_SUPPLIED MATERIAL_:
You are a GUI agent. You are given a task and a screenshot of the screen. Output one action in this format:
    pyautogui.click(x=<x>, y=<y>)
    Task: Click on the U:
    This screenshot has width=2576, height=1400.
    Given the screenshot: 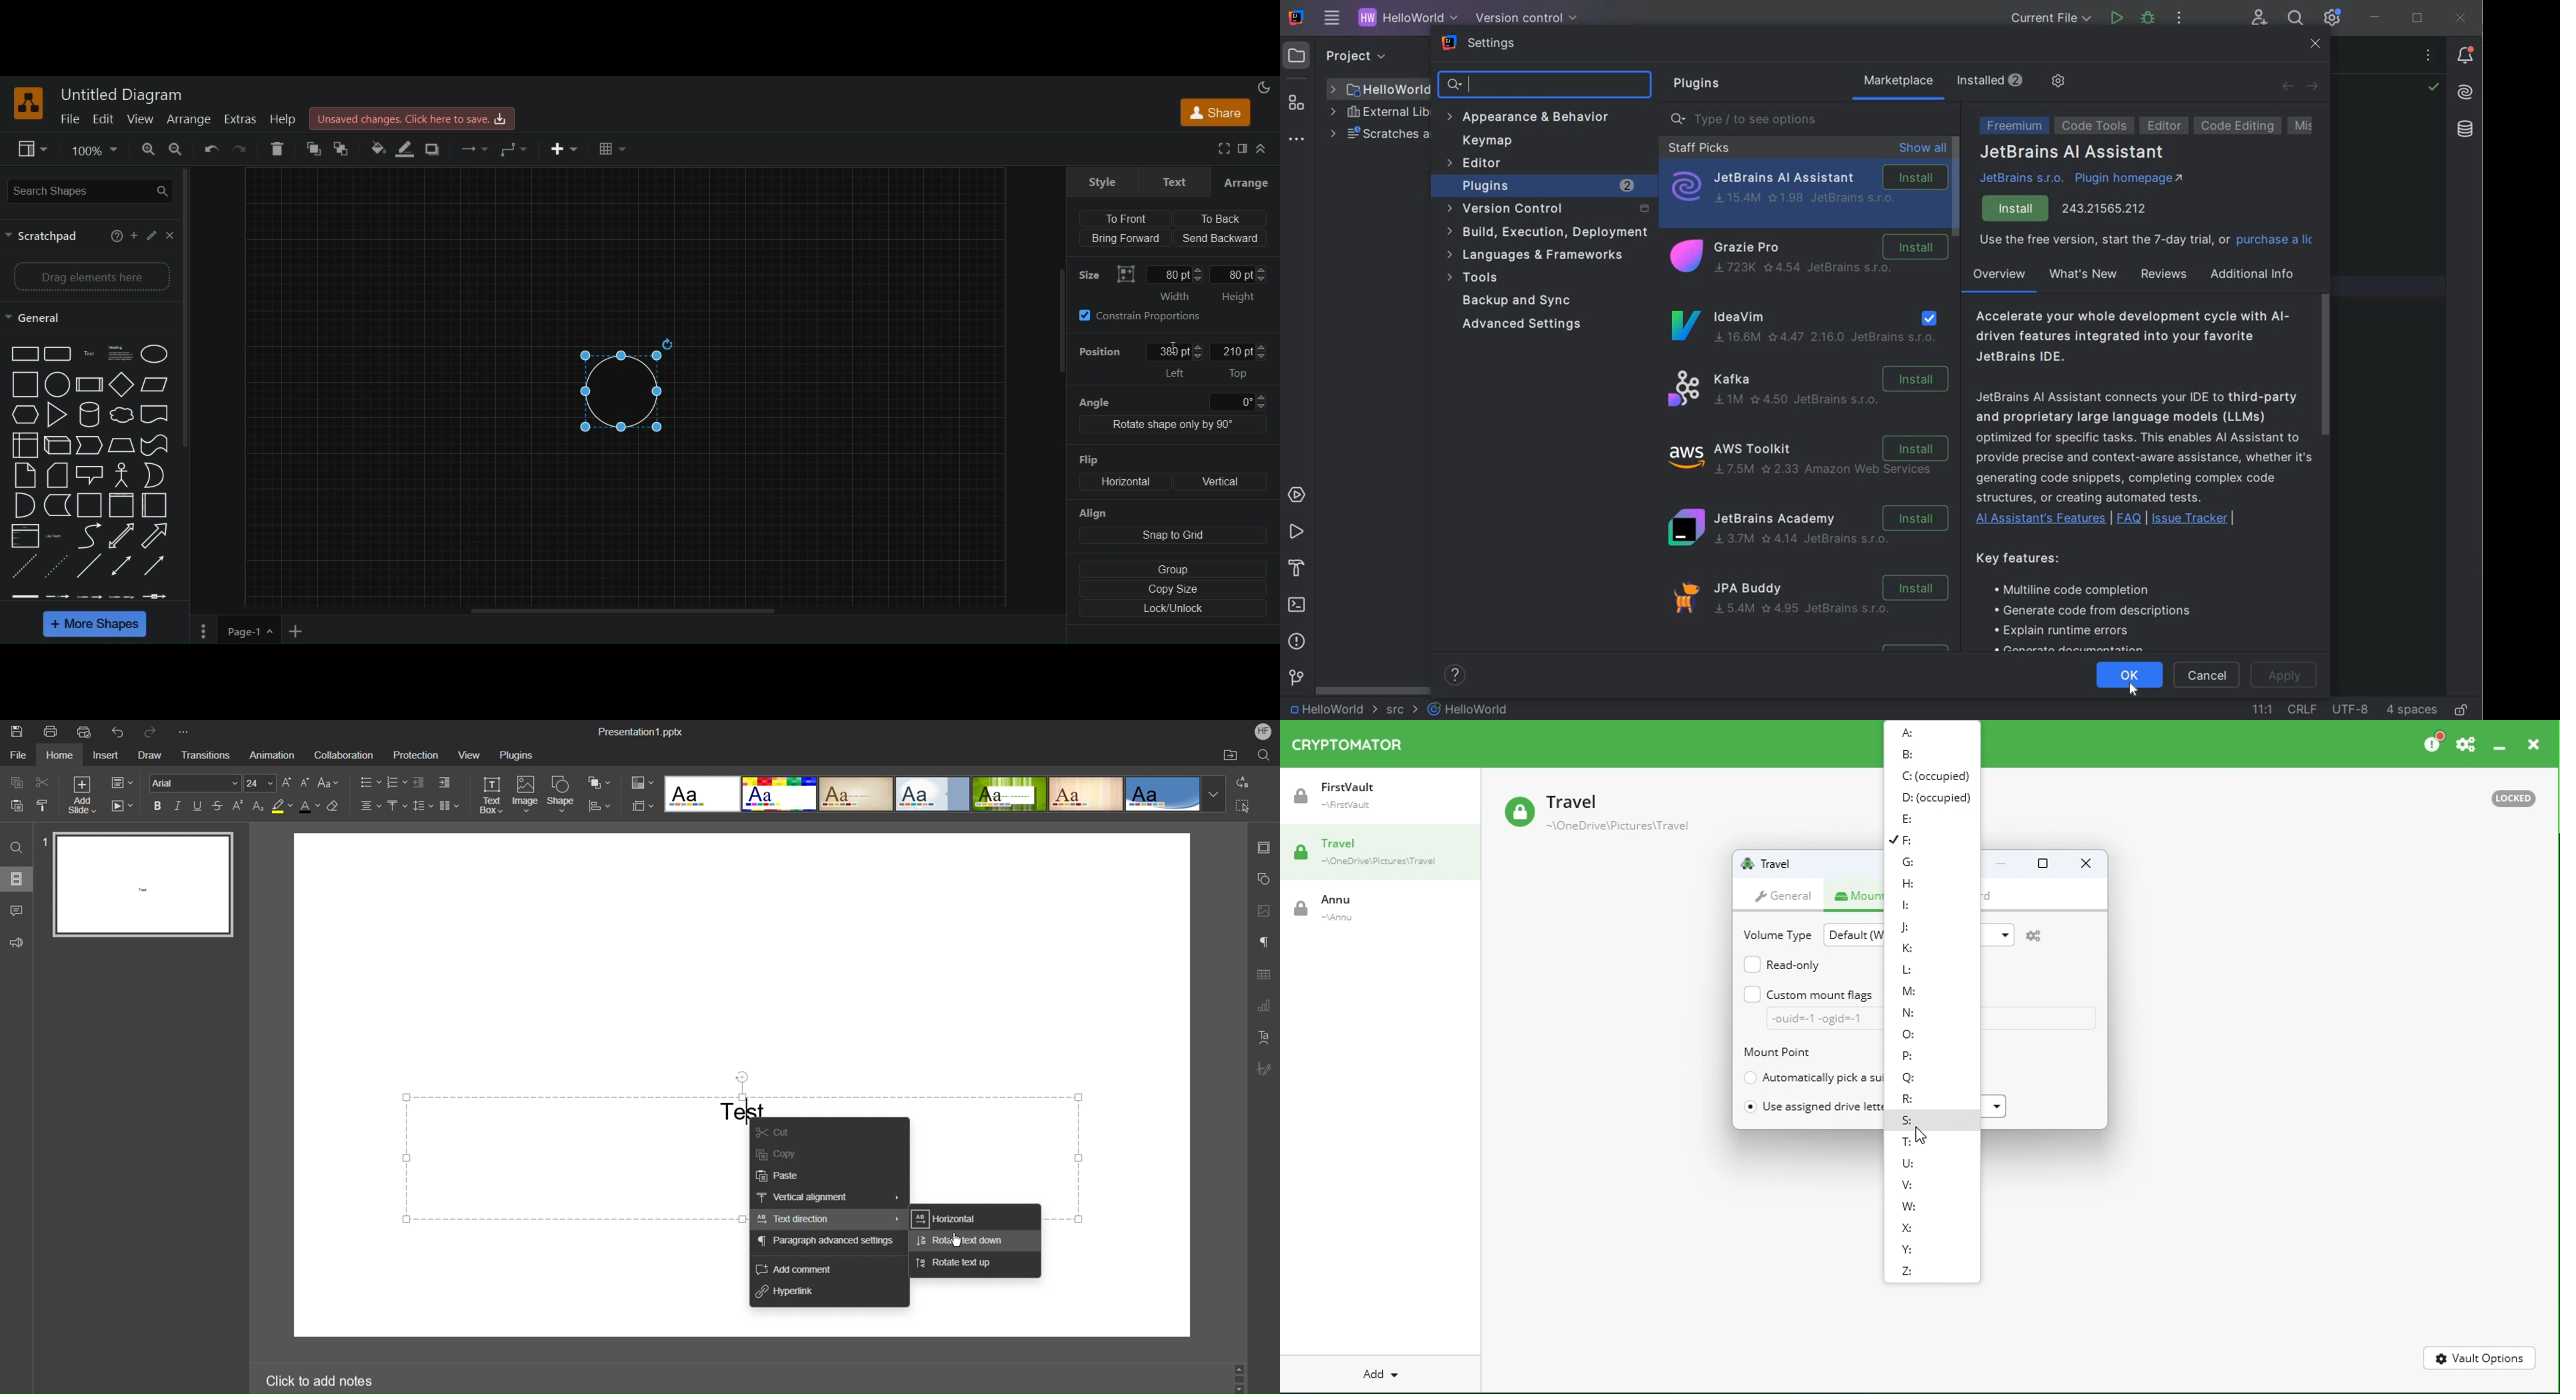 What is the action you would take?
    pyautogui.click(x=1910, y=1165)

_TASK DETAILS_: Reproduce the listing word for word, starting at its first line and ending with the line that contains "This screenshot has", with both of those lines included.

_SOLUTION BELOW_:
You are a GUI agent. You are given a task and a screenshot of the screen. Output one action in this format:
    pyautogui.click(x=<x>, y=<y>)
    Task: Click on the U:
    This screenshot has width=2576, height=1400.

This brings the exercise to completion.